**** Data supplied
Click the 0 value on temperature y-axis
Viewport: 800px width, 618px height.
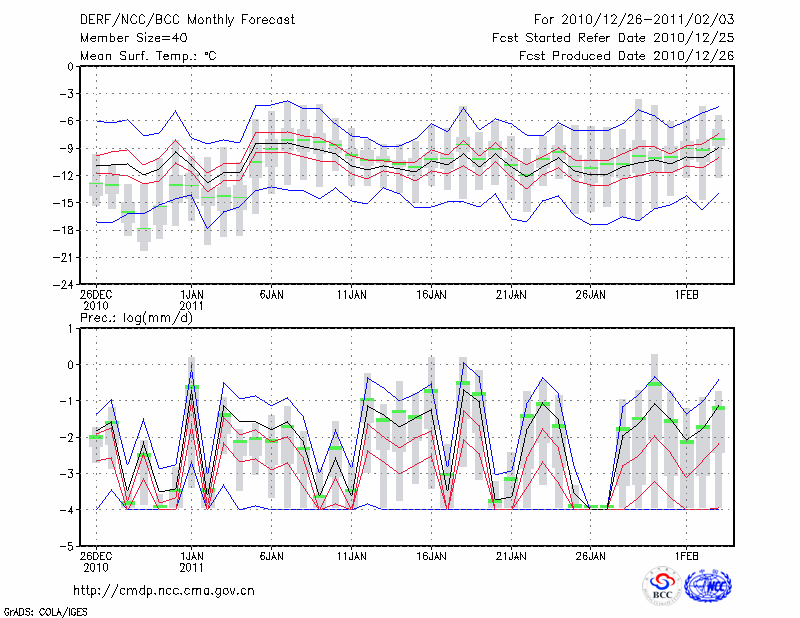[70, 67]
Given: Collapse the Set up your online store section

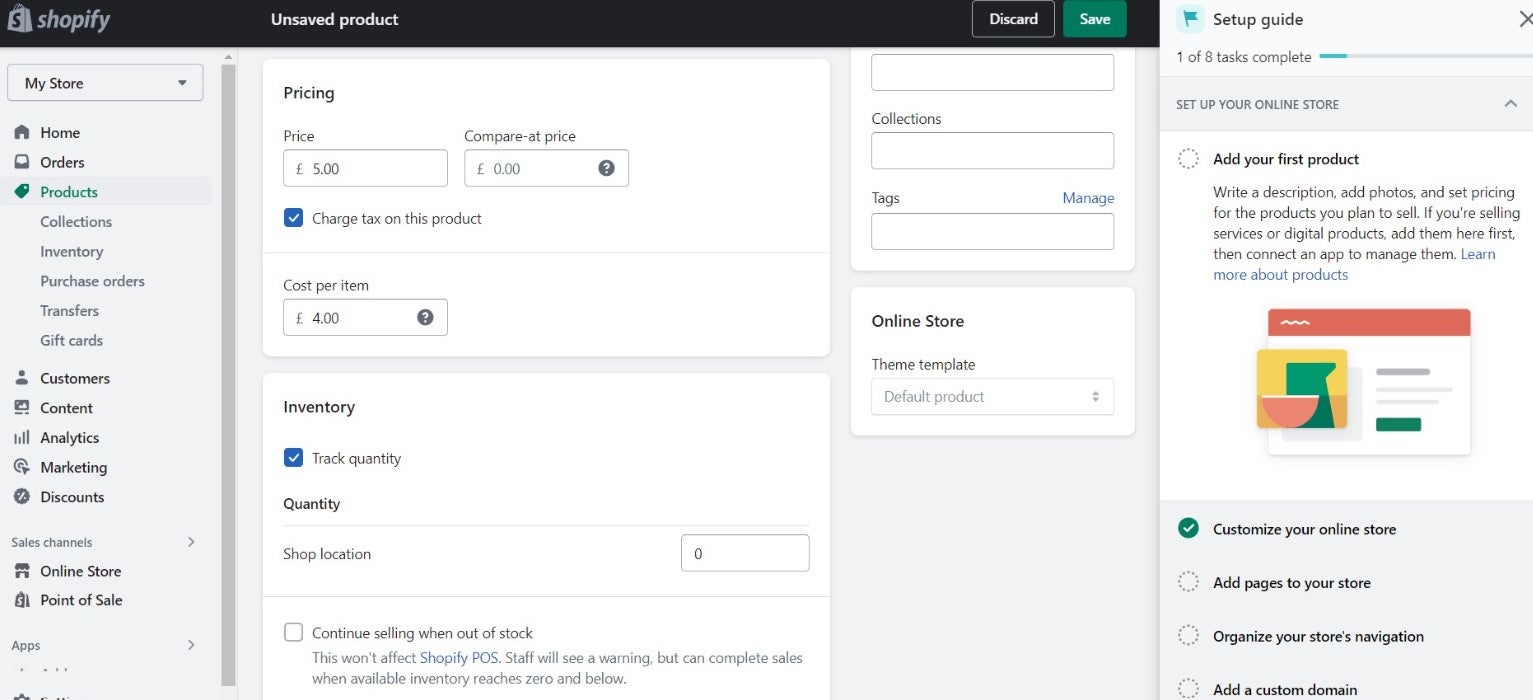Looking at the screenshot, I should tap(1510, 104).

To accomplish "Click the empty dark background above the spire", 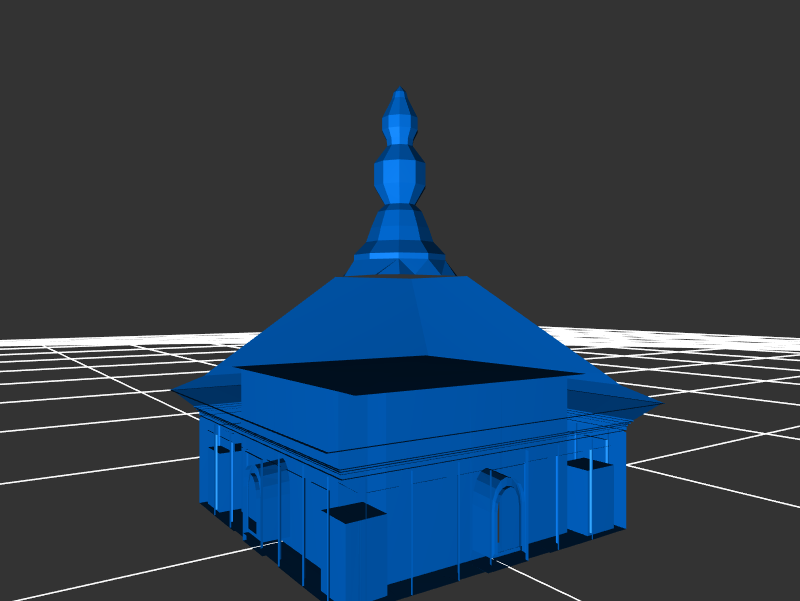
********
Starting with the line that has "Viewport: 800px width, 618px height." and ending with the last line of the records, retype every line exactly and only those lines. Do not include the pictures.

== Answer space ==
Viewport: 800px width, 618px height.
[70, 67]
Given: Collapse the Set up your online store section

Looking at the screenshot, I should tap(1510, 104).

To accomplish "Click the empty dark background above the spire", 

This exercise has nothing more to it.